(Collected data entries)
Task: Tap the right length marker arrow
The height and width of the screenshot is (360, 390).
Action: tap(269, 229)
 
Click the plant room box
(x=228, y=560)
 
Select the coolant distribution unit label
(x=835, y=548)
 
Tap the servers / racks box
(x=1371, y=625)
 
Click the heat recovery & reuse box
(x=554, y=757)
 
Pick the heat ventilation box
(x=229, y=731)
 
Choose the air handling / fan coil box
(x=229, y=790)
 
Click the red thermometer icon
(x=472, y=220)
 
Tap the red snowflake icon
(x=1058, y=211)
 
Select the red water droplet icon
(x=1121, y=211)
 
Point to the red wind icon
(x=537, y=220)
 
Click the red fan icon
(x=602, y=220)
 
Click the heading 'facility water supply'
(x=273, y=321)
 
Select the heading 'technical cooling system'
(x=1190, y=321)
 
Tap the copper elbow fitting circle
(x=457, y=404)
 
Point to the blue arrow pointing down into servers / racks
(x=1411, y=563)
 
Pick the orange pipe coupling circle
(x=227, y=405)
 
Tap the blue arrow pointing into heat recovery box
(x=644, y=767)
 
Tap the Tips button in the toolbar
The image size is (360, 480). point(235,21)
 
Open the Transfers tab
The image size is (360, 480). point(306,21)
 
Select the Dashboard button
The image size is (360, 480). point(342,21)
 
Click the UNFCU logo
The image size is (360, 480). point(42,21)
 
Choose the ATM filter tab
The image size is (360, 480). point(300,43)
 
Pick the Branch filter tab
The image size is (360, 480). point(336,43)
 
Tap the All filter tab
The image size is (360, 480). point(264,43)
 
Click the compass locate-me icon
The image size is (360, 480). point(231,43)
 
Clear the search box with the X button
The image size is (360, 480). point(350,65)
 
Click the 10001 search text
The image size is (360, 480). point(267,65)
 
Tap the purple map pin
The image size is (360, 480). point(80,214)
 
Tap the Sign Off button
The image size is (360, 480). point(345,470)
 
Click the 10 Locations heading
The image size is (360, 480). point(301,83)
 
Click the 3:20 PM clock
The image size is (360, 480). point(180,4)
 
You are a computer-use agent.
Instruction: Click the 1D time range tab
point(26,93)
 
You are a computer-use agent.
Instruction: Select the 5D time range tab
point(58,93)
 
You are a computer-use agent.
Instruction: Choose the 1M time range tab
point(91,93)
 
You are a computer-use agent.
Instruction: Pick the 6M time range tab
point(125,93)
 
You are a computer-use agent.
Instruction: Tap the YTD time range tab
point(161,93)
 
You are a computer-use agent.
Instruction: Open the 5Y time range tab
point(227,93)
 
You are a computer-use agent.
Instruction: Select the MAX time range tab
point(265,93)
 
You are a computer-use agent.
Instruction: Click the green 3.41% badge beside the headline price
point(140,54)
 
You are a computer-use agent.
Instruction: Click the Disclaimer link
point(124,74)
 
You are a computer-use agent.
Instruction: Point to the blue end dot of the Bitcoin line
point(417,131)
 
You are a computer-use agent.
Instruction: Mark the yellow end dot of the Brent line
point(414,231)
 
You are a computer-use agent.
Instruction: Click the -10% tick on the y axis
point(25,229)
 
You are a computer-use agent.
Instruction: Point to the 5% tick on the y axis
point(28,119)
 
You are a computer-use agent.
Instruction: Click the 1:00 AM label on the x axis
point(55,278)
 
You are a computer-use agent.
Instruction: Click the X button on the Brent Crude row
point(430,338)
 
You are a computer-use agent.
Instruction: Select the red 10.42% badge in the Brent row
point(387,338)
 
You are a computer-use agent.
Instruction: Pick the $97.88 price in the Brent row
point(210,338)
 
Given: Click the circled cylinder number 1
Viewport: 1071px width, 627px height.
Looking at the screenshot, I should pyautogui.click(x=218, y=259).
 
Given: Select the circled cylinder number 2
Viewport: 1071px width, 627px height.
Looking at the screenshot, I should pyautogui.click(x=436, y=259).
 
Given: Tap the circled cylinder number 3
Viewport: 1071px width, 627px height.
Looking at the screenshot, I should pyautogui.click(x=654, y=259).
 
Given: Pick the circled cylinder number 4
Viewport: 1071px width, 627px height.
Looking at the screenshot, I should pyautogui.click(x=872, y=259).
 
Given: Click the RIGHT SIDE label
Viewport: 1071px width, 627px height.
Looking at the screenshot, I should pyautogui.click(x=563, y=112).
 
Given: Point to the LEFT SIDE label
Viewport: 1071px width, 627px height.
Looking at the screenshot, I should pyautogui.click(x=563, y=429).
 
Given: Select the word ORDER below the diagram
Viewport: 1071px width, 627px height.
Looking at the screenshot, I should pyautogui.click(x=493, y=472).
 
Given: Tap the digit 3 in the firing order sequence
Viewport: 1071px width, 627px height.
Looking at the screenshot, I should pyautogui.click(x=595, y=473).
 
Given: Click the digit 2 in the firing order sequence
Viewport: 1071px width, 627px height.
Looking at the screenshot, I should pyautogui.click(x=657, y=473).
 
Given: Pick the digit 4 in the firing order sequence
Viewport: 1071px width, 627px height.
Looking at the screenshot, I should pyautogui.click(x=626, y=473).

Written task
Reproduce each of the lines above word for word.

Written solution
Task: Tap the right length marker arrow
The height and width of the screenshot is (360, 390).
Action: tap(269, 229)
 
Click the plant room box
(x=228, y=560)
 
Select the coolant distribution unit label
(x=835, y=548)
 
Tap the servers / racks box
(x=1371, y=625)
 
Click the heat recovery & reuse box
(x=554, y=757)
 
Pick the heat ventilation box
(x=229, y=731)
 
Choose the air handling / fan coil box
(x=229, y=790)
 
Click the red thermometer icon
(x=472, y=220)
 
Tap the red snowflake icon
(x=1058, y=211)
 
Select the red water droplet icon
(x=1121, y=211)
 
Point to the red wind icon
(x=537, y=220)
 
Click the red fan icon
(x=602, y=220)
 
Click the heading 'facility water supply'
(x=273, y=321)
 
Select the heading 'technical cooling system'
(x=1190, y=321)
 
Tap the copper elbow fitting circle
(x=457, y=404)
 
Point to the blue arrow pointing down into servers / racks
(x=1411, y=563)
 
Pick the orange pipe coupling circle
(x=227, y=405)
 
Tap the blue arrow pointing into heat recovery box
(x=644, y=767)
 
Tap the Tips button in the toolbar
The image size is (360, 480). point(235,21)
 
Open the Transfers tab
The image size is (360, 480). point(306,21)
 
Select the Dashboard button
The image size is (360, 480). point(342,21)
 
Click the UNFCU logo
The image size is (360, 480). point(42,21)
 
Choose the ATM filter tab
The image size is (360, 480). point(300,43)
 
Pick the Branch filter tab
The image size is (360, 480). point(336,43)
 
Tap the All filter tab
The image size is (360, 480). point(264,43)
 
Click the compass locate-me icon
The image size is (360, 480). point(231,43)
 
Clear the search box with the X button
The image size is (360, 480). point(350,65)
 
Click the 10001 search text
The image size is (360, 480). point(267,65)
 
Tap the purple map pin
The image size is (360, 480). point(80,214)
 
Tap the Sign Off button
The image size is (360, 480). point(345,470)
 
Click the 10 Locations heading
The image size is (360, 480). point(301,83)
 
Click the 3:20 PM clock
The image size is (360, 480). point(180,4)
 
You are a computer-use agent.
Instruction: Click the 1D time range tab
point(26,93)
 
You are a computer-use agent.
Instruction: Select the 5D time range tab
point(58,93)
 
You are a computer-use agent.
Instruction: Choose the 1M time range tab
point(91,93)
 
You are a computer-use agent.
Instruction: Pick the 6M time range tab
point(125,93)
 
You are a computer-use agent.
Instruction: Tap the YTD time range tab
point(161,93)
 
You are a computer-use agent.
Instruction: Open the 5Y time range tab
point(227,93)
 
You are a computer-use agent.
Instruction: Select the MAX time range tab
point(265,93)
 
You are a computer-use agent.
Instruction: Click the green 3.41% badge beside the headline price
point(140,54)
 
You are a computer-use agent.
Instruction: Click the Disclaimer link
point(124,74)
 
You are a computer-use agent.
Instruction: Point to the blue end dot of the Bitcoin line
point(417,131)
 
You are a computer-use agent.
Instruction: Mark the yellow end dot of the Brent line
point(414,231)
 
You are a computer-use agent.
Instruction: Click the -10% tick on the y axis
point(25,229)
 
You are a computer-use agent.
Instruction: Point to the 5% tick on the y axis
point(28,119)
 
You are a computer-use agent.
Instruction: Click the 1:00 AM label on the x axis
point(55,278)
 
You are a computer-use agent.
Instruction: Click the X button on the Brent Crude row
point(430,338)
 
You are a computer-use agent.
Instruction: Select the red 10.42% badge in the Brent row
point(387,338)
 
You are a computer-use agent.
Instruction: Pick the $97.88 price in the Brent row
point(210,338)
 
Given: Click the circled cylinder number 1
Viewport: 1071px width, 627px height.
Looking at the screenshot, I should pyautogui.click(x=218, y=259).
 
Given: Select the circled cylinder number 2
Viewport: 1071px width, 627px height.
Looking at the screenshot, I should pyautogui.click(x=436, y=259).
 
Given: Tap the circled cylinder number 3
Viewport: 1071px width, 627px height.
Looking at the screenshot, I should pyautogui.click(x=654, y=259).
 
Given: Pick the circled cylinder number 4
Viewport: 1071px width, 627px height.
Looking at the screenshot, I should pyautogui.click(x=872, y=259).
 
Given: Click the RIGHT SIDE label
Viewport: 1071px width, 627px height.
Looking at the screenshot, I should pyautogui.click(x=563, y=112).
 
Given: Point to the LEFT SIDE label
Viewport: 1071px width, 627px height.
Looking at the screenshot, I should pyautogui.click(x=563, y=429).
 
Given: Select the word ORDER below the diagram
Viewport: 1071px width, 627px height.
Looking at the screenshot, I should pyautogui.click(x=493, y=472).
 
Given: Tap the digit 3 in the firing order sequence
Viewport: 1071px width, 627px height.
Looking at the screenshot, I should pyautogui.click(x=595, y=473).
 
Given: Click the digit 2 in the firing order sequence
Viewport: 1071px width, 627px height.
Looking at the screenshot, I should pyautogui.click(x=657, y=473).
 
Given: Pick the digit 4 in the firing order sequence
Viewport: 1071px width, 627px height.
Looking at the screenshot, I should pyautogui.click(x=626, y=473).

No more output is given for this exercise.